4. [Recoverability] Give an example of a low-rank matrix that cannot be completed.
Solution
Example: The Sparse Impulse \(M = \begin{pmatrix} 1 & 0 \\ 0 & 0 \end{pmatrix}\). Reason: Although rank-1, its energy is perfectly concentrated at \((1,1)\). If \(\Omega\) does not include \((1,1)\), we can never know it is non-zero. This is called high Coherence.
5. [Application] Briefly describe matrix completion in the Netflix problem.
Solution
The matrix has users as rows and movies as columns. Entries are ratings. Since users only see a few movies, 99% of entries are missing. Matrix completion uncovers the "taste dimensions" (low-rank space), allowing the algorithm to predict ratings for un-watched movies and provide personalized recommendations.
6. [Relaxation] Why use the nuclear norm instead of the rank function?
Solution
Reasoning: 1. The rank function is non-continuous and non-convex with zero gradients everywhere, making it impossible to optimize directly. 2. The nuclear norm is the convex envelope of the rank on the unit ball. 3. It tends to push singular values to zero, enabling the use of mature convex optimization algorithms to solve what was originally a combinatorial nightmare.
7. [Numerical] Describe one step of the Singular Value Thresholding (SVT) algorithm.
Solution
Steps: 1. Update: \(X_{k} = X_{k-1} + \delta \mathcal{P}_\Omega(M - X_{k-1})\) (correcting errors at observed positions). 2. Shrink: \(X_{k+1} = \mathcal{D}_\tau(X_k)\) (perform SVD on \(X_k\), subtract threshold \(\tau\) from singular values, and truncate at 0). This iteratively fits data and compresses rank.
8. [Sampling] How does the required observation ratio change as rank \(r\) increases?
Solution
Conclusion: It increases linearly. Theoretical bounds show \(|\Omega|\) must scale with \(nr\). If the system becomes more complex (higher rank), more data must be collected to maintain reconstruction accuracy.
9. [Properties] Does the nuclear norm satisfy the triangle inequality?
Solution
Yes. The nuclear norm is a valid norm (it is the dual of the spectral norm). Thus \(\|A+B\|_* \le \|A\|_* + \|B\|_*\), which ensures global convexity of the objective function.
10. [Application] How does matrix completion solve sensor network localization?
Solution
In sensor networks, often only distances between nearby nodes are known. The squared distance matrix \(D\) has a very low rank (rank 5 in 3D). By completing the missing long-distance entries based on local ones, the global coordinates of all nodes can be determined.
Chapter Summary¶
Matrix completion theory is an algebraic miracle in the era of sparse data:
- Low-dimensional Projection: It reveals the underlying simplicity of high-dimensional phenomena, proving that low-rankness is the bridge across the gap of missing data.

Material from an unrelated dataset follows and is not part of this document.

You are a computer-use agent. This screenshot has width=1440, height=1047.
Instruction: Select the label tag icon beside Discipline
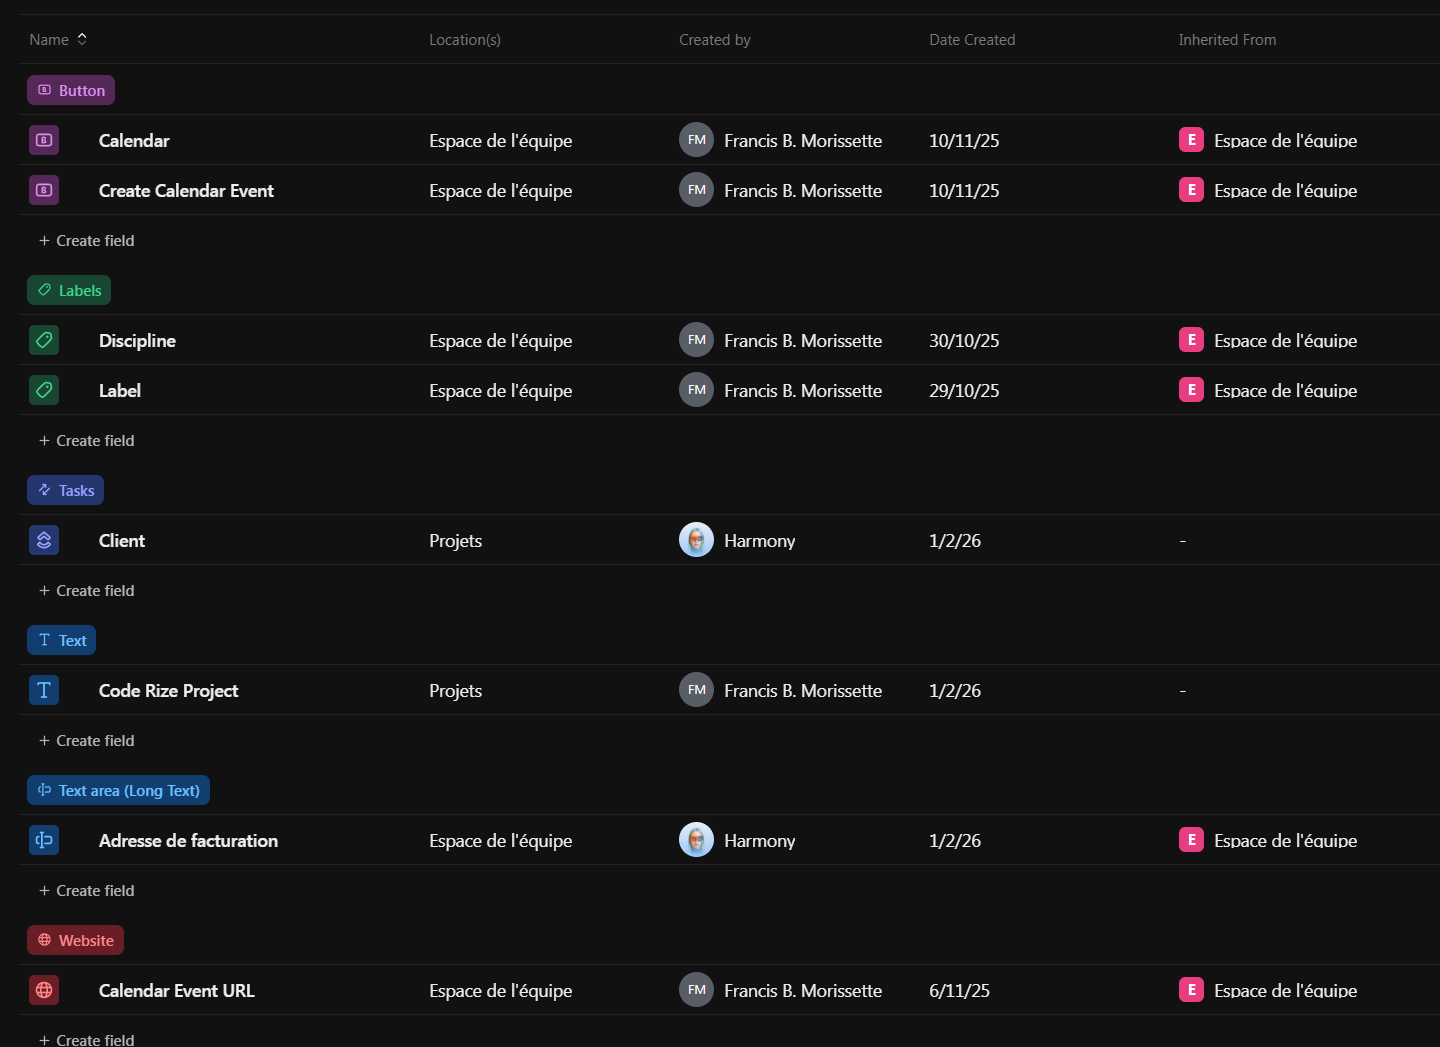44,340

- Wisdom of Relaxation: The introduction of the nuclear norm transforms an intractable non-convex chasm into a solvable convex path, establishing the algorithmic paradigm for modern statistical learning.
- Philosophy of Reconstruction: From local fragments to global wholes, matrix completion is not just a tool but a profound law describing the redundancy of information structures and the possibility of recovery.